CTCSS tones are standardized by the EIA/TIA. The full list of the tones can be found in their original standard RS-220A, and the most recent EIA/TIA-603-E; the CTCSS tones also may be listed in manufacturers instruction, maintenance or operational manuals. Some systems use non-standard tones. The NATO Military radios use 150.0 Hz, and this can be found in the user manuals for the radios. Some areas do not use certain tones. For example, the tone of 100.0 Hz is avoided in the United Kingdom since this is twice the UK mains power line frequency; an inadequately smoothed power supply may cause unwanted squelch opening (this is true in many other areas that use 50 Hz power). Tones typically come from one of three series as listed below along with the two character PL code used by Motorola to identify tones. The most common set of supported tones is a set of 39 tones including all tones with Motorola PL codes, except for the tones 8Z, 9Z, and 0Z (zero-Z). The lowest series has adjacent tones that are roughly in the harmonic ratio of 2^{0.05} to 1 (≈1.035265), while the other two series have adjacent tones roughly in the ratio of 10^{0.015} to 1 (≈1.035142). An example technical description can be found in a Philips technical information sheet about their CTCSS products.

==Reverse CTCSS==
Some professional systems use a phase-reversal of the CTCSS tone at the end of a transmission to eliminate the squelch crash or squelch tail. This is common with General Electric Mobile Radio and Motorola systems. When the user releases the push-to-talk button the CTCSS tone does a phase shift for about 200 milliseconds. In older systems, the tone decoders used mechanical reeds to decode CTCSS tones. When audio at a resonant pitch was fed into the reed, it would resonate, which would unmute the speaker audio. The end-of-transmission phase reversal (called "Reverse Burst" by Motorola (and trademarked by them) and "Squelch Tail Elimination" or "STE" by GE) caused the reed to abruptly stop vibrating which would cause the receive audio to instantly mute. Initially, a phase shift of 180 degrees was used, but experience showed that a shift of ±120 to 135 degrees was optimal in halting the mechanical reeds. These systems often have audio muting logic set for CTCSS only. If a transmitter without the phase reversal feature is used, the squelch can remain unmuted for as long as the reed continues to vibrate—up to 1.5 seconds at the end of a transmission as it coasts to a stop (sometimes referred to as the "flywheel effect" or called "freewheeling").
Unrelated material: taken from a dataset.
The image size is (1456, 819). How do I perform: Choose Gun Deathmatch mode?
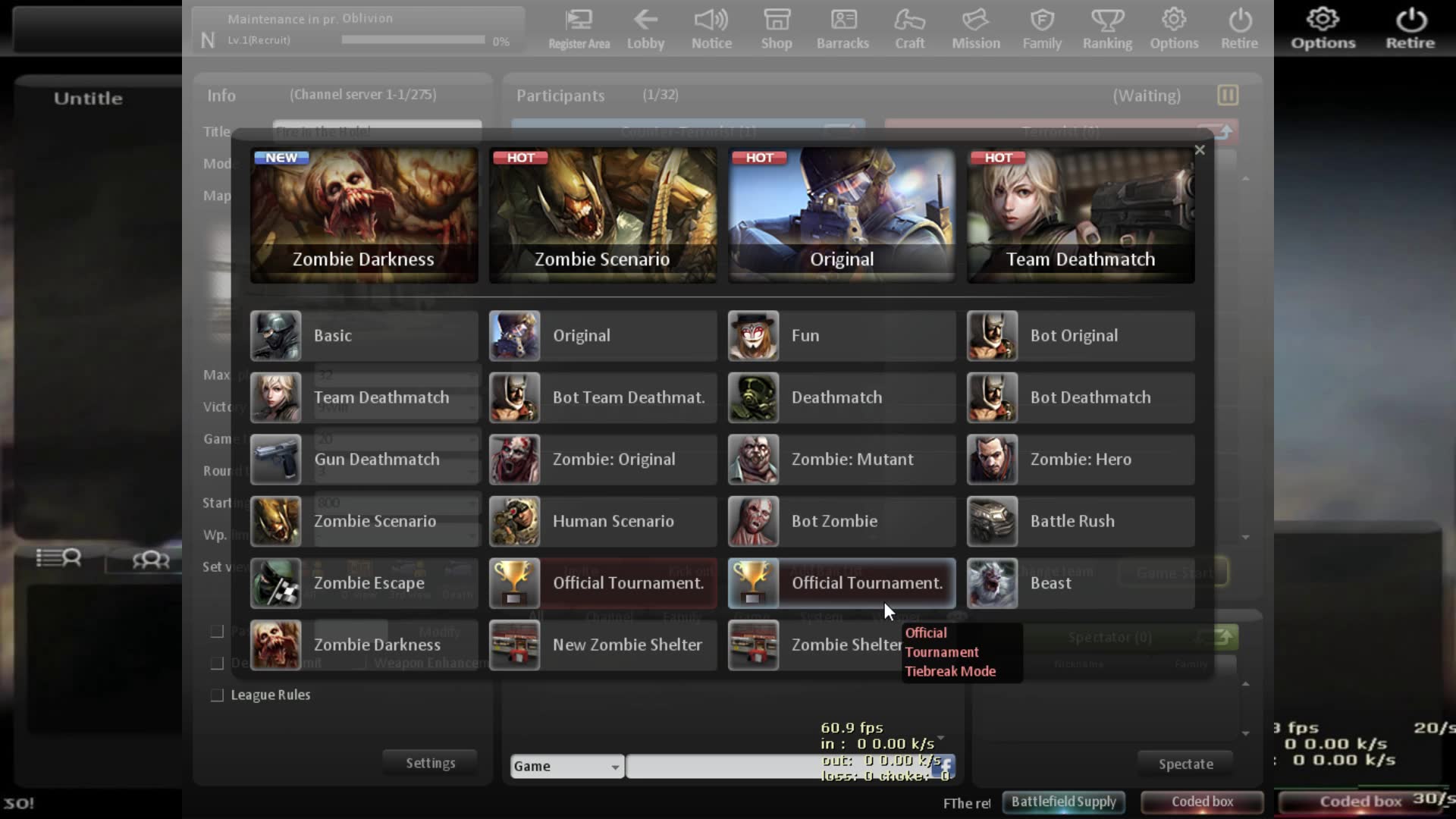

==Interference and CTCSS==
In non-critical uses, CTCSS can also be used to hide the presence of interfering signals such as receiver-produced intermodulation. Receivers with poor specifications—such as scanners or low-cost mobile radios—cannot reject the strong signals present in urban environments. The interference will still be present and may block the receiver, but the decoder will prevent it from being heard. It will still degrade system performance but the user will not have to hear the noises produced by receiving the interference.

CTCSS is commonly used in VHF and UHF amateur radio operations for this purpose. Wideband and extremely sensitive radios are common in the amateur radio field, which imposes limits on achievable intermodulation and adjacent-channel performance.

Family Radio Service (FRS), PMR446 and other consumer-grade radios often include a CTCSS feature called "CTCSS tones", "PL tones", or "sub-audible tones". These do not afford privacy or security, but serve only to reduce annoying interference by other users or other noise sources; a receiver with the tone squelch turned off will hear everything on the channel. GMRS/FRS radios offering CTCSS codes typically provide a choice of 38 tones, but the tone number and the tone frequencies used may vary from one manufacturer to another (or even within product lines of one manufacturer) and should not be assumed to be consistent (i.e. "Tone 12" in one set of radios may not be "Tone 12" in another).